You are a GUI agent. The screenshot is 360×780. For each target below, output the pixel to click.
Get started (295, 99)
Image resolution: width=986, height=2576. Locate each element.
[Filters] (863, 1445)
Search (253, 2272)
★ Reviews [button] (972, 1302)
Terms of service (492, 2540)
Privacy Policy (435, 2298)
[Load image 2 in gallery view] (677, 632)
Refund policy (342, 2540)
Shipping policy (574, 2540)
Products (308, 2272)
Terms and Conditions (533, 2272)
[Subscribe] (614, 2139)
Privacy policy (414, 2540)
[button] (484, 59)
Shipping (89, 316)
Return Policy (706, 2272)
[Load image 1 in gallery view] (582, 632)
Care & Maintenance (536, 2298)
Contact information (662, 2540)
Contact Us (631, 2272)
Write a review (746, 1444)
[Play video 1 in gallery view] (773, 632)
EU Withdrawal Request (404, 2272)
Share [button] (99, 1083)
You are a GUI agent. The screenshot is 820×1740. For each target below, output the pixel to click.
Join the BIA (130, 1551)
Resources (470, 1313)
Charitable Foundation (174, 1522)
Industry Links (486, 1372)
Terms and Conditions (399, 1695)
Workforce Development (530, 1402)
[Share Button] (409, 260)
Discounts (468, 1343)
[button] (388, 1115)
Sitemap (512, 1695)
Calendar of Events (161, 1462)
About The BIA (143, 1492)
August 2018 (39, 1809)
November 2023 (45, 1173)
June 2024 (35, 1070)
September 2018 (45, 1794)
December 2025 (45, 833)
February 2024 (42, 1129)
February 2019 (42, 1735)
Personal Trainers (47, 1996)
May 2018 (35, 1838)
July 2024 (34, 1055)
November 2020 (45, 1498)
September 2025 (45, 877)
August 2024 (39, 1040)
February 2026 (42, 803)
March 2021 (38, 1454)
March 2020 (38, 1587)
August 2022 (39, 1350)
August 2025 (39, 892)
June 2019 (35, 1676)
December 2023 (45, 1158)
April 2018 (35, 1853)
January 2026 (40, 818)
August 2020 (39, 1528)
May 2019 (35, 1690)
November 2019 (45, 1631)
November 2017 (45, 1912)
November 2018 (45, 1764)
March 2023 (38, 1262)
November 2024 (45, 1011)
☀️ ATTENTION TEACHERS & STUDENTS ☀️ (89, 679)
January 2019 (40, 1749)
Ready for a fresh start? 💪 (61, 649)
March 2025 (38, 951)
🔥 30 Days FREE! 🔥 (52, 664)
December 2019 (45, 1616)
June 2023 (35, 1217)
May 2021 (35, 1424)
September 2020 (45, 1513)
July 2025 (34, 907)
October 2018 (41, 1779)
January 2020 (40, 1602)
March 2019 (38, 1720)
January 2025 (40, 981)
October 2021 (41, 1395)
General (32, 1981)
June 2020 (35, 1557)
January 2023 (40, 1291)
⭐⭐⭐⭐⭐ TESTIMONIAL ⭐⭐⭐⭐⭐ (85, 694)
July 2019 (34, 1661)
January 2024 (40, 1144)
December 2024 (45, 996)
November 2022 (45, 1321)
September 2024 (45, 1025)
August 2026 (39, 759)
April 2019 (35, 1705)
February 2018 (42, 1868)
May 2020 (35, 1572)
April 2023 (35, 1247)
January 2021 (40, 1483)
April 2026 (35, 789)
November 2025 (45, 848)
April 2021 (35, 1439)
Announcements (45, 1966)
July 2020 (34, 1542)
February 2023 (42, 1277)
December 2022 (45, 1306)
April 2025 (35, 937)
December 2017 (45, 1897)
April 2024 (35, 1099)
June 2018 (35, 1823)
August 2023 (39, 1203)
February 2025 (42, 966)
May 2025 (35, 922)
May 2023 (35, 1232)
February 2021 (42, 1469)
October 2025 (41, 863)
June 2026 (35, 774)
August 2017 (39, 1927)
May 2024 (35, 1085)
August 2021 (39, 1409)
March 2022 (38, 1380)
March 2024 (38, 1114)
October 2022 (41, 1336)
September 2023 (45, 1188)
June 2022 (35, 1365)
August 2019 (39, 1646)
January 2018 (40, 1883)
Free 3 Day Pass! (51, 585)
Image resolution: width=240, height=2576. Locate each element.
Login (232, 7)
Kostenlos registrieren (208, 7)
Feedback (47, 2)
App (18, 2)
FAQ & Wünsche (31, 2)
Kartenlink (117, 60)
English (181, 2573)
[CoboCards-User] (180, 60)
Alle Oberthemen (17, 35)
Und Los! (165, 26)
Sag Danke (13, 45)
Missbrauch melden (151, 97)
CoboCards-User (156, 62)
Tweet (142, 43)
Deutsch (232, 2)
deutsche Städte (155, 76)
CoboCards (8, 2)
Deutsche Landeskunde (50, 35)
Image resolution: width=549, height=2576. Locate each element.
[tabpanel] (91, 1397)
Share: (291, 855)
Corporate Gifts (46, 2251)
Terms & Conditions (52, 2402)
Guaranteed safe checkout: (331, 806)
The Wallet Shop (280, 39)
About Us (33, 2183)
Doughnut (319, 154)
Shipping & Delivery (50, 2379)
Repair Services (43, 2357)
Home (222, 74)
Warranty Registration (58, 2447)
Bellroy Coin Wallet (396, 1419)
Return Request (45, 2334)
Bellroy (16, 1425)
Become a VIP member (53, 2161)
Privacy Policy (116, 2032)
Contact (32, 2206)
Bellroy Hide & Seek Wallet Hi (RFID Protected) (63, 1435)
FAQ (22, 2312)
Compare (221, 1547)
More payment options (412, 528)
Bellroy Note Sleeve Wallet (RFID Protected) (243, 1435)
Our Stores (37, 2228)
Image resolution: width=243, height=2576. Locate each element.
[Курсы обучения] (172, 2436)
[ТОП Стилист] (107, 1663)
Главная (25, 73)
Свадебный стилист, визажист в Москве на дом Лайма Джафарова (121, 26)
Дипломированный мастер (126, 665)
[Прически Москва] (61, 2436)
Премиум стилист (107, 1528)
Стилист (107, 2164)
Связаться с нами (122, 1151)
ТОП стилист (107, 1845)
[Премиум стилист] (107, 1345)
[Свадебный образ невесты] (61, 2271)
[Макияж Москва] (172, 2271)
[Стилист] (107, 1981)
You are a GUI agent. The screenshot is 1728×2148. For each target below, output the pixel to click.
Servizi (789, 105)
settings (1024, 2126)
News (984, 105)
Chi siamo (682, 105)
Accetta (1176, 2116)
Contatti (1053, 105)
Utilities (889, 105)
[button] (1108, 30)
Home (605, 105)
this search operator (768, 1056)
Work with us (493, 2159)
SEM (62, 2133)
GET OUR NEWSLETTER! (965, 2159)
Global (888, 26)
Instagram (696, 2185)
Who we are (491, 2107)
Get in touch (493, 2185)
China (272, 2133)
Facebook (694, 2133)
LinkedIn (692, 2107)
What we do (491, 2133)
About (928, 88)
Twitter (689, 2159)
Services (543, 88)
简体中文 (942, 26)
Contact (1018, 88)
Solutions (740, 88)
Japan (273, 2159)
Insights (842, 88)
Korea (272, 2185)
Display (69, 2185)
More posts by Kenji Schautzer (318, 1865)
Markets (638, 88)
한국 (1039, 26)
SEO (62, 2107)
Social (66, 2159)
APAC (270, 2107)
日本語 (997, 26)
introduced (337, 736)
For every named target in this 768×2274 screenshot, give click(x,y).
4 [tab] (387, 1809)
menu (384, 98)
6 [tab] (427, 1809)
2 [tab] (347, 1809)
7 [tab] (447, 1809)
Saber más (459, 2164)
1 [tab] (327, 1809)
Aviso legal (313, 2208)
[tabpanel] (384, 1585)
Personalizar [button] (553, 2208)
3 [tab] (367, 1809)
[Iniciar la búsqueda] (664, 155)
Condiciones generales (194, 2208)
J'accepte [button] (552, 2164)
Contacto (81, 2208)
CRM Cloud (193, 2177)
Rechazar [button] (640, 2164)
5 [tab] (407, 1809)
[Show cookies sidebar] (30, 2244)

Problem details — From the start of the data to the line that holds "November 2017 (45, 1912)", retype each line exactly, with both ends included.

Solution to this task —
You are a GUI agent. The screenshot is 360×780. For each target below, output the pixel to click.
Get started (295, 99)
Image resolution: width=986, height=2576. Locate each element.
[Filters] (863, 1445)
Search (253, 2272)
★ Reviews [button] (972, 1302)
Terms of service (492, 2540)
Privacy Policy (435, 2298)
[Load image 2 in gallery view] (677, 632)
Refund policy (342, 2540)
Shipping policy (574, 2540)
Products (308, 2272)
Terms and Conditions (533, 2272)
[Subscribe] (614, 2139)
Privacy policy (414, 2540)
[button] (484, 59)
Shipping (89, 316)
Return Policy (706, 2272)
[Load image 1 in gallery view] (582, 632)
Care & Maintenance (536, 2298)
Contact information (662, 2540)
Contact Us (631, 2272)
Write a review (746, 1444)
[Play video 1 in gallery view] (773, 632)
EU Withdrawal Request (404, 2272)
Share [button] (99, 1083)
You are a GUI agent. The screenshot is 820×1740. For each target below, output the pixel to click.
Join the BIA (130, 1551)
Resources (470, 1313)
Charitable Foundation (174, 1522)
Industry Links (486, 1372)
Terms and Conditions (399, 1695)
Workforce Development (530, 1402)
[Share Button] (409, 260)
Discounts (468, 1343)
[button] (388, 1115)
Sitemap (512, 1695)
Calendar of Events (161, 1462)
About The BIA (143, 1492)
August 2018 (39, 1809)
November 2023 (45, 1173)
June 2024 (35, 1070)
September 2018 (45, 1794)
December 2025 (45, 833)
February 2024 (42, 1129)
February 2019 (42, 1735)
Personal Trainers (47, 1996)
May 2018 (35, 1838)
July 2024 (34, 1055)
November 2020 (45, 1498)
September 2025 (45, 877)
August 2024 (39, 1040)
February 2026 (42, 803)
March 2021 (38, 1454)
March 2020 (38, 1587)
August 2022 (39, 1350)
August 2025 (39, 892)
June 2019 (35, 1676)
December 2023 (45, 1158)
April 2018 (35, 1853)
January 2026 (40, 818)
August 2020 (39, 1528)
May 2019 (35, 1690)
November 2019 (45, 1631)
November 2017 (45, 1912)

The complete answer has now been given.